Não existe homogeneidade na busca por esse Sagrado, não é possível
atribuir-lhe um rosto sujeito a fatores raciais e de classe, porque ele se
encontra em todos os povos, em todos os períodos históricos. Tentar
sujeitar a uma caricatura todas as mulheres que se aproximam de um
exercício mais livre de sua religiosidade e relação com a terra é que seria
estereotipar. O único fator que é consenso no Sagrado Feminino é o de
gênero, não como critério absoluto de exclusão, mas como
reconhecimento de um legado, sem o qual não é possível começar a
dialogar.
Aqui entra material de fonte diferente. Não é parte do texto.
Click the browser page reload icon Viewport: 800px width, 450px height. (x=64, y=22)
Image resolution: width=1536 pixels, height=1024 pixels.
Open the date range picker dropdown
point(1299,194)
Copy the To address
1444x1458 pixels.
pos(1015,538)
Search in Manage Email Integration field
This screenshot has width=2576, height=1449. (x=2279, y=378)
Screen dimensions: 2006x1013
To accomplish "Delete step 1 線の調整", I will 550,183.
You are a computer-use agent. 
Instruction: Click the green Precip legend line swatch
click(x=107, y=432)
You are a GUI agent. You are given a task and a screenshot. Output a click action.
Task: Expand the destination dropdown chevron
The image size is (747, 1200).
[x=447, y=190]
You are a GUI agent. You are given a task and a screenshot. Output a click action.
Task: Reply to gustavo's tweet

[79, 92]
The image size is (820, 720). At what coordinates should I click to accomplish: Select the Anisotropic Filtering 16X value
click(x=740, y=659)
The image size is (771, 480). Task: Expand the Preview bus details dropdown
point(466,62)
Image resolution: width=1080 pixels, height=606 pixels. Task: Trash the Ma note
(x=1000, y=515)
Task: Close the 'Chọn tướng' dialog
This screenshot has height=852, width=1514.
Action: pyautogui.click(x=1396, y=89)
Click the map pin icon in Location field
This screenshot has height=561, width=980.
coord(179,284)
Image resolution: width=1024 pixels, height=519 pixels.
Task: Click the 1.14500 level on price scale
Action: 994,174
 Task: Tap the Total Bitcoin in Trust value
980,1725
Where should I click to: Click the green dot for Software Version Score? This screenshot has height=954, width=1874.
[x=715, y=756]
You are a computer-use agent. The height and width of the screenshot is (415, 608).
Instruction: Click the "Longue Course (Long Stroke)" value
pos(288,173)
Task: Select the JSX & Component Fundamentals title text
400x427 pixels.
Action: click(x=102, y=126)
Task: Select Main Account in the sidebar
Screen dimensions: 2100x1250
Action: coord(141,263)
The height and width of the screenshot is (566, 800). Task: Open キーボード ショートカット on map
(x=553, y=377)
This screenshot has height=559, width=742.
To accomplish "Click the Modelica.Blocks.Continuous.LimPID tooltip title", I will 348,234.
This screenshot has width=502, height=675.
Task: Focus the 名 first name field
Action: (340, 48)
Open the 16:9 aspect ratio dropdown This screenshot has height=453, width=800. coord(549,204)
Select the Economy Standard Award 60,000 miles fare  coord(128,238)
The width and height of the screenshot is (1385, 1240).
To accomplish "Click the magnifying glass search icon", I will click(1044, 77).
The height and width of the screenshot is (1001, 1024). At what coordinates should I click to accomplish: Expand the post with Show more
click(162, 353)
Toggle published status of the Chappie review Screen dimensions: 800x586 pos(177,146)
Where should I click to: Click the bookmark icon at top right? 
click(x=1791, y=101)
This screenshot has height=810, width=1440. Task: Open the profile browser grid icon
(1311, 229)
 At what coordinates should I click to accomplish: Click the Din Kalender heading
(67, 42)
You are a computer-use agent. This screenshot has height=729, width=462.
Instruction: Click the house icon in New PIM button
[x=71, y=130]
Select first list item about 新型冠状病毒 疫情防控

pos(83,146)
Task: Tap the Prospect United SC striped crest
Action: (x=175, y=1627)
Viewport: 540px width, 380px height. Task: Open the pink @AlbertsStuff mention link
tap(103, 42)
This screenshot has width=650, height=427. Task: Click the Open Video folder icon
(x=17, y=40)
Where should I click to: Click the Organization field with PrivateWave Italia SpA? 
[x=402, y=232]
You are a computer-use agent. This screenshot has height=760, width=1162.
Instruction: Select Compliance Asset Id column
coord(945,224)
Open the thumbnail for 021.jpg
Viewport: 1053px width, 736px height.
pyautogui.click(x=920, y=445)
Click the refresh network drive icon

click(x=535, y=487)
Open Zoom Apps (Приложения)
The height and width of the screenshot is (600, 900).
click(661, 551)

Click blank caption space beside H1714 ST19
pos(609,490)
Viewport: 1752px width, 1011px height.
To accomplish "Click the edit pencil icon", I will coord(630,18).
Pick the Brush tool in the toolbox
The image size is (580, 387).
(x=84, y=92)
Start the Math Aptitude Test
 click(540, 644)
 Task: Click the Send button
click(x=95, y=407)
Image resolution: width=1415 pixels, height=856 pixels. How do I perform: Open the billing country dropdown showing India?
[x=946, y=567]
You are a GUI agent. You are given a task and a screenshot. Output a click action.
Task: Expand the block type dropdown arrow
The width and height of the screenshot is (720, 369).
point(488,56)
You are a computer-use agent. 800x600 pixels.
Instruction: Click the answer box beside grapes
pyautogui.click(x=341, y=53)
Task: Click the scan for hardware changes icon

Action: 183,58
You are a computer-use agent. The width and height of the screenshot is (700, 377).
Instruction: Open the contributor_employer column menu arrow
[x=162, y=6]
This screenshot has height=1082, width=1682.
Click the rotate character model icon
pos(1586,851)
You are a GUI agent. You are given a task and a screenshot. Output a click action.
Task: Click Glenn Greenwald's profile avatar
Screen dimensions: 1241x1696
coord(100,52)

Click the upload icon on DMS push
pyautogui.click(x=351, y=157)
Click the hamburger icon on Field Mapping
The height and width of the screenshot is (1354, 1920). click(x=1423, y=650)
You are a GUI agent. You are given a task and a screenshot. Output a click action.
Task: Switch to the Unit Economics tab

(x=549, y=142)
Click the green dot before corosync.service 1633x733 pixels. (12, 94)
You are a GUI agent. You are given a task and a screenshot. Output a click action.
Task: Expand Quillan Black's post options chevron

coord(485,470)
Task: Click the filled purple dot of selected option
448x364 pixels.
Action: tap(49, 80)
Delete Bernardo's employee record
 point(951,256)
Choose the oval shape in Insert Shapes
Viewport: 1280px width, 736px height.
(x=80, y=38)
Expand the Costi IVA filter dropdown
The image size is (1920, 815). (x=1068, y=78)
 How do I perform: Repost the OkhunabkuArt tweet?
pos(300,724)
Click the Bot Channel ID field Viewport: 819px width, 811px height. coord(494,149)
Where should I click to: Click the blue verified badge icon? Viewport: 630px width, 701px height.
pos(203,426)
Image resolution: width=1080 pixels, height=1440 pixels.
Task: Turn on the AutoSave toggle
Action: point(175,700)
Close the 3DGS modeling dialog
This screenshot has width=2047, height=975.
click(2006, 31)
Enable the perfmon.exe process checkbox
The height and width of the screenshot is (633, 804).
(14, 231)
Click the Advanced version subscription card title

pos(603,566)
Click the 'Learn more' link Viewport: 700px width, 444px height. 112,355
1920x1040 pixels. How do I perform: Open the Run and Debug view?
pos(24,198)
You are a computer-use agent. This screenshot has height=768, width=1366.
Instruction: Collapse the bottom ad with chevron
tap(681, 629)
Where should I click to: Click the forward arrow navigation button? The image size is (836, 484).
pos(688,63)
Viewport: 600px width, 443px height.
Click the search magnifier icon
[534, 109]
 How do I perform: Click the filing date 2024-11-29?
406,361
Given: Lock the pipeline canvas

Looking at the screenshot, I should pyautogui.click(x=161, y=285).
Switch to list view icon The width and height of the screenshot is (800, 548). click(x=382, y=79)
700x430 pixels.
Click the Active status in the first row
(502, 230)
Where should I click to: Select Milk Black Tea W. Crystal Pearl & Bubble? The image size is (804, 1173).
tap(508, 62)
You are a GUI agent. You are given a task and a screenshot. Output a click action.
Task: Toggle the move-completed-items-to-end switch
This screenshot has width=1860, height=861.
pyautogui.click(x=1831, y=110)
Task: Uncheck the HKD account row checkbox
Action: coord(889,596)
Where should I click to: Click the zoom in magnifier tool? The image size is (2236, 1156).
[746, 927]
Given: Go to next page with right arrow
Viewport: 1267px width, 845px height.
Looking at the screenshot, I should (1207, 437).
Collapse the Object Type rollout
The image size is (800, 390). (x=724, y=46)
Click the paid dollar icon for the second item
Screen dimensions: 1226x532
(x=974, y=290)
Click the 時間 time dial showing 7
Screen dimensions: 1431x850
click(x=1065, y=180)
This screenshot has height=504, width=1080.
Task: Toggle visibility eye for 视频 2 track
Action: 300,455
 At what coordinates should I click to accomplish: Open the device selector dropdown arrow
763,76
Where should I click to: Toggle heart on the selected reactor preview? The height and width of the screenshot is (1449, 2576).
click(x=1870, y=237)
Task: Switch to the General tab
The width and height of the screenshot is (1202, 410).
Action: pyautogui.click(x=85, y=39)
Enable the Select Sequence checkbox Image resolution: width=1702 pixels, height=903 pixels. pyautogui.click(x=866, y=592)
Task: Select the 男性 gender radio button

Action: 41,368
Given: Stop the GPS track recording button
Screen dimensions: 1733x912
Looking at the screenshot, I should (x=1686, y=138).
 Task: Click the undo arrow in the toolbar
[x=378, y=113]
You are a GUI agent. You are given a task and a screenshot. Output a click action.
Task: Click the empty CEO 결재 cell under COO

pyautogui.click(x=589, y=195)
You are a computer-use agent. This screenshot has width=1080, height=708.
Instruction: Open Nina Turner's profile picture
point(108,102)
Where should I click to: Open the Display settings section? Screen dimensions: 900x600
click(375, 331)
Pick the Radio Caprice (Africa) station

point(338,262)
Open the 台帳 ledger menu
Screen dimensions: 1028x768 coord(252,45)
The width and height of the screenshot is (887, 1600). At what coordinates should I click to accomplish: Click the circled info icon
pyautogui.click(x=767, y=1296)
É muito fácil dizer que somos as netas das bruxas que eles não
puderam queimar e continuar dando elementos para que bruxas ainda
sejam queimadas. O Sagrado Feminino não compete com o Feminismo,
ele só o antecipou alguns milênios. Podemos dizer que foi o seu ventre.
Se hoje lutamos politicamente pelos direitos humanos das mulheres,
tenhamos respeito pelas sacerdotisas de todo o mundo que
asseguraram processos de libertação feminina muito antes de nós.